▶ _Instructions for the task_
Starting with the first line of the data that follows, transcribe every line verbatim until the line containing "Haarpflege (46, 466)" has been transcribed.

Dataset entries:

^^^^^^^^

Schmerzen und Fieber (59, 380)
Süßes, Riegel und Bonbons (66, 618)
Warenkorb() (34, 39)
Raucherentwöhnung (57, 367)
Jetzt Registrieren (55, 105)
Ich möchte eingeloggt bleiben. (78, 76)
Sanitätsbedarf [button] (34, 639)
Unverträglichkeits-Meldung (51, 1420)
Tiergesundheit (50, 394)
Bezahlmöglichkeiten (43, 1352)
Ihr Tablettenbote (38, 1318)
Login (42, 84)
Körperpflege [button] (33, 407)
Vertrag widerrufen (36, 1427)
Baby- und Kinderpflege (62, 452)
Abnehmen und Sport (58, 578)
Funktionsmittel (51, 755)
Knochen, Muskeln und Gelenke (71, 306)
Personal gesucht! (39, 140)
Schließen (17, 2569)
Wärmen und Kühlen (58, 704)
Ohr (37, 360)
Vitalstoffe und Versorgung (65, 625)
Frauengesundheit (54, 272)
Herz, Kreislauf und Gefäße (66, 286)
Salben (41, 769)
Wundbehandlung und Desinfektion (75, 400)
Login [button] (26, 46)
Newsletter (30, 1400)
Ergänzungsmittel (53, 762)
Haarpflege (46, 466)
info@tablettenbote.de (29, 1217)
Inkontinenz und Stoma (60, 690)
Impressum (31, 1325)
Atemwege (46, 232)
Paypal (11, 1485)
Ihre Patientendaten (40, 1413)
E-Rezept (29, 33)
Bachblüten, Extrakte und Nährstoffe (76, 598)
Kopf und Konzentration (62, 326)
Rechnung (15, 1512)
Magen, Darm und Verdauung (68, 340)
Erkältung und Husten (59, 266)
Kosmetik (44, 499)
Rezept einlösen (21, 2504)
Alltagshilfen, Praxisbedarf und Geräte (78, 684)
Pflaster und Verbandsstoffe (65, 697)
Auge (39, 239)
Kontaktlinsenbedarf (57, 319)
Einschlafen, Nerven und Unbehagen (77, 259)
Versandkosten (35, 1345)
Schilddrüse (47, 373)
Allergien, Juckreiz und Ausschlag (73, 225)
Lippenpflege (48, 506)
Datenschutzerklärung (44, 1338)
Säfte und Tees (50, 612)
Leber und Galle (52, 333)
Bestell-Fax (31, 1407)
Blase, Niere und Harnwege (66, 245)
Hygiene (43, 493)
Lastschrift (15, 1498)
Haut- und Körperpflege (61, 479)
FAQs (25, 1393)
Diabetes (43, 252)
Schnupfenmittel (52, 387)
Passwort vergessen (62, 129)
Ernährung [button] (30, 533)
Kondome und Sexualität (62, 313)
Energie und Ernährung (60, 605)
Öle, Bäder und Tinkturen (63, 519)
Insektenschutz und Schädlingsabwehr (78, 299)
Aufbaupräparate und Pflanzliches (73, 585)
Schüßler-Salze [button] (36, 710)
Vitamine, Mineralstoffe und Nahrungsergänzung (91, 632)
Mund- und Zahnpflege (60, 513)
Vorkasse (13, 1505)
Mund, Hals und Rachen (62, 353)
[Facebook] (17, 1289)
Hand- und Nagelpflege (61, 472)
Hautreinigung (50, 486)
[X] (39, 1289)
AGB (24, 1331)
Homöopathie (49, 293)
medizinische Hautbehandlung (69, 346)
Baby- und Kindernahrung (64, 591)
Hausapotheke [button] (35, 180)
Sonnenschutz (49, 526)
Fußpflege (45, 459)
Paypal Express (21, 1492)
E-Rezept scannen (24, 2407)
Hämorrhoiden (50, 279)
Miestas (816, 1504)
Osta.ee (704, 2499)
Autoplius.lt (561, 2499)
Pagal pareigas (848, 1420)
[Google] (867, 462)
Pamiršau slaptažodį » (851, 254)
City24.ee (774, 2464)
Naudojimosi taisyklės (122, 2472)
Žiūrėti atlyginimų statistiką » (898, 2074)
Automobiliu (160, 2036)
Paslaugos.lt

^^^^^^^^

▶ _Task solution_
Schmerzen und Fieber (59, 380)
Süßes, Riegel und Bonbons (66, 618)
Warenkorb() (34, 39)
Raucherentwöhnung (57, 367)
Jetzt Registrieren (55, 105)
Ich möchte eingeloggt bleiben. (78, 76)
Sanitätsbedarf [button] (34, 639)
Unverträglichkeits-Meldung (51, 1420)
Tiergesundheit (50, 394)
Bezahlmöglichkeiten (43, 1352)
Ihr Tablettenbote (38, 1318)
Login (42, 84)
Körperpflege [button] (33, 407)
Vertrag widerrufen (36, 1427)
Baby- und Kinderpflege (62, 452)
Abnehmen und Sport (58, 578)
Funktionsmittel (51, 755)
Knochen, Muskeln und Gelenke (71, 306)
Personal gesucht! (39, 140)
Schließen (17, 2569)
Wärmen und Kühlen (58, 704)
Ohr (37, 360)
Vitalstoffe und Versorgung (65, 625)
Frauengesundheit (54, 272)
Herz, Kreislauf und Gefäße (66, 286)
Salben (41, 769)
Wundbehandlung und Desinfektion (75, 400)
Login [button] (26, 46)
Newsletter (30, 1400)
Ergänzungsmittel (53, 762)
Haarpflege (46, 466)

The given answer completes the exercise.